• _What the task asks_:
Where the records appear below, transcribe them exactly, leaving none out.

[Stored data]
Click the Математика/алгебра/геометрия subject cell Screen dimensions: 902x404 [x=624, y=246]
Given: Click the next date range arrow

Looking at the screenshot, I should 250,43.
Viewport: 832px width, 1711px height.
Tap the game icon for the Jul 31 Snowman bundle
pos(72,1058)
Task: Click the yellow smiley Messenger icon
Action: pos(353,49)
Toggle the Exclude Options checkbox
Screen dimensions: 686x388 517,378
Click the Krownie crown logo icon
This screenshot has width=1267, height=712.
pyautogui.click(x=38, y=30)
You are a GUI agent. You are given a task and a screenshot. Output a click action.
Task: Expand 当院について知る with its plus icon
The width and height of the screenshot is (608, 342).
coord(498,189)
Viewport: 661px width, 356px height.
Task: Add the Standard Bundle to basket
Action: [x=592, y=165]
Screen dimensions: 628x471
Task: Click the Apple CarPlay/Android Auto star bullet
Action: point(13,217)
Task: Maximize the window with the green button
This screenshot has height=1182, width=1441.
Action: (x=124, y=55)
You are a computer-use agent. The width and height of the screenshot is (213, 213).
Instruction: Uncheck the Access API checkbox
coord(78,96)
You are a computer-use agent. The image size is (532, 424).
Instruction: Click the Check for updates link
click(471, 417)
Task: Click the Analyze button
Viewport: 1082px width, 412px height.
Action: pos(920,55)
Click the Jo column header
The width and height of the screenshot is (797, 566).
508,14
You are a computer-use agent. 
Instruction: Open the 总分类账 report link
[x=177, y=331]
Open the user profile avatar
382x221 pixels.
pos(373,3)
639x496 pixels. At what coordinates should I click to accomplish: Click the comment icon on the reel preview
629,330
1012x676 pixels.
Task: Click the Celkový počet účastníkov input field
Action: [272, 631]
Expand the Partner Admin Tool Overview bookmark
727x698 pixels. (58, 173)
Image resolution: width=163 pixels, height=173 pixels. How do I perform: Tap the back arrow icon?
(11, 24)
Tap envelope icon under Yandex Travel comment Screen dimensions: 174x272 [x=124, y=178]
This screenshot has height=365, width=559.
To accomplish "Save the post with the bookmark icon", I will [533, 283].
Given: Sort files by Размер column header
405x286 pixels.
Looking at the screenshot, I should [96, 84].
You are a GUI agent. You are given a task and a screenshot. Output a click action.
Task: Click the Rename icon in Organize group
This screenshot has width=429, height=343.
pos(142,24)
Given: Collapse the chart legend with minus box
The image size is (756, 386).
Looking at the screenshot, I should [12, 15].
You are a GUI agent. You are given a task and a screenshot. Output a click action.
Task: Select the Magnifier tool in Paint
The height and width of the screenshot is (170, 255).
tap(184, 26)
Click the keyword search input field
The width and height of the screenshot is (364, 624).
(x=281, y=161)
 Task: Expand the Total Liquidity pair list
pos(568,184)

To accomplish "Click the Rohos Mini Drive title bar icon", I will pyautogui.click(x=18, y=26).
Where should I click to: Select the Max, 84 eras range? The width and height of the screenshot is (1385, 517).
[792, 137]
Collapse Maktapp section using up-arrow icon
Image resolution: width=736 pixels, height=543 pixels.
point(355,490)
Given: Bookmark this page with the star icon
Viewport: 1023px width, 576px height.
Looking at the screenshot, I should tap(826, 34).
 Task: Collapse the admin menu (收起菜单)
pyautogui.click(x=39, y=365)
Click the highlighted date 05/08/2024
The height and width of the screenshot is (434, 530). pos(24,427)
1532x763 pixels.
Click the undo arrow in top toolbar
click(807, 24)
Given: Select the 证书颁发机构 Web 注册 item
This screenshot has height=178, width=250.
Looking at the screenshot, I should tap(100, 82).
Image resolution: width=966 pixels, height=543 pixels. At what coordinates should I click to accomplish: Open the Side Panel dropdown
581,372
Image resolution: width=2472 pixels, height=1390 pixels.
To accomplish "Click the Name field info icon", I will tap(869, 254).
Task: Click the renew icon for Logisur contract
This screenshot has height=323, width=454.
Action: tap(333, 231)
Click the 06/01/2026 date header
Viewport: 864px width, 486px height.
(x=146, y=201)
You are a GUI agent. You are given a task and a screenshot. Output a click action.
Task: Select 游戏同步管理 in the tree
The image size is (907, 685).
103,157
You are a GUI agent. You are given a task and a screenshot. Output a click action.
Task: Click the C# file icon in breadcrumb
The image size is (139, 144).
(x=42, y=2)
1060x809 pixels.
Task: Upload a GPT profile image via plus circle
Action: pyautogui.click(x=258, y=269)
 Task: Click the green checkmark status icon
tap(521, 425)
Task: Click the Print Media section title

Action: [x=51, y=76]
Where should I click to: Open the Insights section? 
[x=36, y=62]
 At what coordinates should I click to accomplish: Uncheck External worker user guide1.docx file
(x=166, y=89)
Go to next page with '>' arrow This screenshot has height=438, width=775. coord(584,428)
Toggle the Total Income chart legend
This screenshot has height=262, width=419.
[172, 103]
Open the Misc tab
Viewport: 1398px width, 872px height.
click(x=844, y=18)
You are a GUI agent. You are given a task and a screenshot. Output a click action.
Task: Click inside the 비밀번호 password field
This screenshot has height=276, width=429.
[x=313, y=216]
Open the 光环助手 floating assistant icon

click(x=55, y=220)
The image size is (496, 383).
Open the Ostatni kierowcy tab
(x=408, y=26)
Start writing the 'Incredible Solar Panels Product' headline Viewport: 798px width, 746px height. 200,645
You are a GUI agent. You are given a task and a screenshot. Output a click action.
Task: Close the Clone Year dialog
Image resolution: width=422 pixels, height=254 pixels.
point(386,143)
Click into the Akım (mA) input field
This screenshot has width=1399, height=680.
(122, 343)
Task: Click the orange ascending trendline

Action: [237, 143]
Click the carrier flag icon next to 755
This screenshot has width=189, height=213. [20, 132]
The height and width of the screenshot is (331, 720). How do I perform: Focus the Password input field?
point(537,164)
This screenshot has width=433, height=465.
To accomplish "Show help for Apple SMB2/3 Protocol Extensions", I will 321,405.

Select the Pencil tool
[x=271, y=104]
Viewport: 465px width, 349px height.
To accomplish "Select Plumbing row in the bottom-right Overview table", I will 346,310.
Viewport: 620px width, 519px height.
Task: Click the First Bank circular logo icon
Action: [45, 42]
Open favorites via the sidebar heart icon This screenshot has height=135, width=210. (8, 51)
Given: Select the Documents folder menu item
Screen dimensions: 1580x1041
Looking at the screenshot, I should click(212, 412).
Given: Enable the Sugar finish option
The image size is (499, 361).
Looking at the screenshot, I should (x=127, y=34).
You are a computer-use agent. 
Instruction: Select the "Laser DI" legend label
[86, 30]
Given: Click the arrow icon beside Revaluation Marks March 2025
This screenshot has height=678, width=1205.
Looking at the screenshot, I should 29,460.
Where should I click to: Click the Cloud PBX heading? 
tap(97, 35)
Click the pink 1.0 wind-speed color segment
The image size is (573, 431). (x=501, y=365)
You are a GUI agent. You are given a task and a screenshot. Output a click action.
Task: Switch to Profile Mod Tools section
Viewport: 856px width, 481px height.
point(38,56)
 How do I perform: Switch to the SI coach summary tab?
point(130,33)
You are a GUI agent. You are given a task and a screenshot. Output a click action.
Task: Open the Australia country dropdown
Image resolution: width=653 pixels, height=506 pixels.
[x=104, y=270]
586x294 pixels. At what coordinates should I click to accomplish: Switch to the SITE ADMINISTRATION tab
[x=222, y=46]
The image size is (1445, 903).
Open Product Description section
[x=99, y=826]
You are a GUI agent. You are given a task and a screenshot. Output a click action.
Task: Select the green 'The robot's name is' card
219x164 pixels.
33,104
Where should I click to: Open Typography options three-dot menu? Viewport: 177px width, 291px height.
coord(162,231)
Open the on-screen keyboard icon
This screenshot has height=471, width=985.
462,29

• _Exercise answer_:
Click the Математика/алгебра/геометрия subject cell Screen dimensions: 902x404 [x=624, y=246]
Given: Click the next date range arrow

Looking at the screenshot, I should 250,43.
Viewport: 832px width, 1711px height.
Tap the game icon for the Jul 31 Snowman bundle
pos(72,1058)
Task: Click the yellow smiley Messenger icon
Action: pos(353,49)
Toggle the Exclude Options checkbox
Screen dimensions: 686x388 517,378
Click the Krownie crown logo icon
This screenshot has width=1267, height=712.
pyautogui.click(x=38, y=30)
You are a GUI agent. You are given a task and a screenshot. Output a click action.
Task: Expand 当院について知る with its plus icon
The width and height of the screenshot is (608, 342).
coord(498,189)
Viewport: 661px width, 356px height.
Task: Add the Standard Bundle to basket
Action: [x=592, y=165]
Screen dimensions: 628x471
Task: Click the Apple CarPlay/Android Auto star bullet
Action: point(13,217)
Task: Maximize the window with the green button
This screenshot has height=1182, width=1441.
Action: (x=124, y=55)
You are a computer-use agent. The width and height of the screenshot is (213, 213).
Instruction: Uncheck the Access API checkbox
coord(78,96)
You are a computer-use agent. The image size is (532, 424).
Instruction: Click the Check for updates link
click(471, 417)
Task: Click the Analyze button
Viewport: 1082px width, 412px height.
Action: pos(920,55)
Click the Jo column header
The width and height of the screenshot is (797, 566).
508,14
You are a computer-use agent. 
Instruction: Open the 总分类账 report link
[x=177, y=331]
Open the user profile avatar
382x221 pixels.
pos(373,3)
639x496 pixels. At what coordinates should I click to accomplish: Click the comment icon on the reel preview
629,330
1012x676 pixels.
Task: Click the Celkový počet účastníkov input field
Action: [272, 631]
Expand the Partner Admin Tool Overview bookmark
727x698 pixels. (58, 173)
Image resolution: width=163 pixels, height=173 pixels. How do I perform: Tap the back arrow icon?
(11, 24)
Tap envelope icon under Yandex Travel comment Screen dimensions: 174x272 [x=124, y=178]
This screenshot has height=365, width=559.
To accomplish "Save the post with the bookmark icon", I will [533, 283].
Given: Sort files by Размер column header
405x286 pixels.
Looking at the screenshot, I should [96, 84].
You are a GUI agent. You are given a task and a screenshot. Output a click action.
Task: Click the Rename icon in Organize group
This screenshot has width=429, height=343.
pos(142,24)
Given: Collapse the chart legend with minus box
The image size is (756, 386).
Looking at the screenshot, I should [12, 15].
You are a GUI agent. You are given a task and a screenshot. Output a click action.
Task: Select the Magnifier tool in Paint
The height and width of the screenshot is (170, 255).
tap(184, 26)
Click the keyword search input field
The width and height of the screenshot is (364, 624).
(x=281, y=161)
 Task: Expand the Total Liquidity pair list
pos(568,184)

To accomplish "Click the Rohos Mini Drive title bar icon", I will pyautogui.click(x=18, y=26).
Where should I click to: Select the Max, 84 eras range? The width and height of the screenshot is (1385, 517).
[792, 137]
Collapse Maktapp section using up-arrow icon
Image resolution: width=736 pixels, height=543 pixels.
point(355,490)
Given: Bookmark this page with the star icon
Viewport: 1023px width, 576px height.
Looking at the screenshot, I should tap(826, 34).
 Task: Collapse the admin menu (收起菜单)
pyautogui.click(x=39, y=365)
Click the highlighted date 05/08/2024
The height and width of the screenshot is (434, 530). pos(24,427)
1532x763 pixels.
Click the undo arrow in top toolbar
click(807, 24)
Given: Select the 证书颁发机构 Web 注册 item
This screenshot has height=178, width=250.
Looking at the screenshot, I should tap(100, 82).
Image resolution: width=966 pixels, height=543 pixels. At what coordinates should I click to accomplish: Open the Side Panel dropdown
581,372
Image resolution: width=2472 pixels, height=1390 pixels.
To accomplish "Click the Name field info icon", I will tap(869, 254).
Task: Click the renew icon for Logisur contract
This screenshot has height=323, width=454.
Action: tap(333, 231)
Click the 06/01/2026 date header
Viewport: 864px width, 486px height.
(x=146, y=201)
You are a GUI agent. You are given a task and a screenshot. Output a click action.
Task: Select 游戏同步管理 in the tree
The image size is (907, 685).
103,157
You are a GUI agent. You are given a task and a screenshot. Output a click action.
Task: Click the C# file icon in breadcrumb
The image size is (139, 144).
(x=42, y=2)
1060x809 pixels.
Task: Upload a GPT profile image via plus circle
Action: pyautogui.click(x=258, y=269)
 Task: Click the green checkmark status icon
tap(521, 425)
Task: Click the Print Media section title

Action: [x=51, y=76]
Where should I click to: Open the Insights section? 
[x=36, y=62]
 At what coordinates should I click to accomplish: Uncheck External worker user guide1.docx file
(x=166, y=89)
Go to next page with '>' arrow This screenshot has height=438, width=775. coord(584,428)
Toggle the Total Income chart legend
This screenshot has height=262, width=419.
[172, 103]
Open the Misc tab
Viewport: 1398px width, 872px height.
click(x=844, y=18)
You are a GUI agent. You are given a task and a screenshot. Output a click action.
Task: Click inside the 비밀번호 password field
This screenshot has height=276, width=429.
[x=313, y=216]
Open the 光环助手 floating assistant icon

click(x=55, y=220)
The image size is (496, 383).
Open the Ostatni kierowcy tab
(x=408, y=26)
Start writing the 'Incredible Solar Panels Product' headline Viewport: 798px width, 746px height. 200,645
You are a GUI agent. You are given a task and a screenshot. Output a click action.
Task: Close the Clone Year dialog
Image resolution: width=422 pixels, height=254 pixels.
point(386,143)
Click into the Akım (mA) input field
This screenshot has width=1399, height=680.
(122, 343)
Task: Click the orange ascending trendline

Action: [237, 143]
Click the carrier flag icon next to 755
This screenshot has width=189, height=213. [20, 132]
The height and width of the screenshot is (331, 720). How do I perform: Focus the Password input field?
point(537,164)
This screenshot has width=433, height=465.
To accomplish "Show help for Apple SMB2/3 Protocol Extensions", I will 321,405.

Select the Pencil tool
[x=271, y=104]
Viewport: 465px width, 349px height.
To accomplish "Select Plumbing row in the bottom-right Overview table", I will 346,310.
Viewport: 620px width, 519px height.
Task: Click the First Bank circular logo icon
Action: [45, 42]
Open favorites via the sidebar heart icon This screenshot has height=135, width=210. (8, 51)
Given: Select the Documents folder menu item
Screen dimensions: 1580x1041
Looking at the screenshot, I should click(212, 412).
Given: Enable the Sugar finish option
The image size is (499, 361).
Looking at the screenshot, I should (x=127, y=34).
You are a computer-use agent. 
Instruction: Select the "Laser DI" legend label
[86, 30]
Given: Click the arrow icon beside Revaluation Marks March 2025
This screenshot has height=678, width=1205.
Looking at the screenshot, I should 29,460.
Where should I click to: Click the Cloud PBX heading? 
tap(97, 35)
Click the pink 1.0 wind-speed color segment
The image size is (573, 431). (x=501, y=365)
You are a GUI agent. You are given a task and a screenshot. Output a click action.
Task: Switch to Profile Mod Tools section
Viewport: 856px width, 481px height.
point(38,56)
 How do I perform: Switch to the SI coach summary tab?
point(130,33)
You are a GUI agent. You are given a task and a screenshot. Output a click action.
Task: Open the Australia country dropdown
Image resolution: width=653 pixels, height=506 pixels.
[x=104, y=270]
586x294 pixels. At what coordinates should I click to accomplish: Switch to the SITE ADMINISTRATION tab
[x=222, y=46]
The image size is (1445, 903).
Open Product Description section
[x=99, y=826]
You are a GUI agent. You are given a task and a screenshot. Output a click action.
Task: Select the green 'The robot's name is' card
219x164 pixels.
33,104
Where should I click to: Open Typography options three-dot menu? Viewport: 177px width, 291px height.
coord(162,231)
Open the on-screen keyboard icon
This screenshot has height=471, width=985.
462,29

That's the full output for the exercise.